Long-term bitcoin investors began moving coins after bitcoin crossed the $ 66,000 threshold, Glassnode analysts reported on their blog. At its peak, investors were holding about 81.5% of the total supply of bitcoins. The numbers have adjusted since then, however, as investors spent 0.73% BTC of the total number of coins in circulation.
Nevertheless, analysts have noticed that although the “old coins” are in motion, the market seems to be absorbing them without any problems. Glassnode argues that the ability to “asymptomatically” absorb large volumes of coins is natural in bull markets.
However, in the end, market participants begin to react to the movement of coins, which soon results in a correction. It was similar, for example, in August 2020. Then the price of bitcoin broke the $ 12,000 mark, which forced investors to take profits. The result was that already in early September, the price of the cryptocurrency fell back to ~ $ 10,200.

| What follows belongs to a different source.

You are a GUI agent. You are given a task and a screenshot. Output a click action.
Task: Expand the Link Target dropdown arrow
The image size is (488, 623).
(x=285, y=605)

However, according to experts, current expenses are closer in their dynamics to deliberate profit-taking than to panic sales due to the anticipation of an absolute maximum in the price of bitcoin. Recall, according to the “worst scenario” of price development from an anonymous analyst under the pseudonym PlanB, bitcoin may approach the $ 100,000 mark by the end of November. At the same time, the end of 2021, according to the analyst, will be remembered for the cryptocurrency market by the fact that bitcoin will completely overcome the mark of $ 135,000.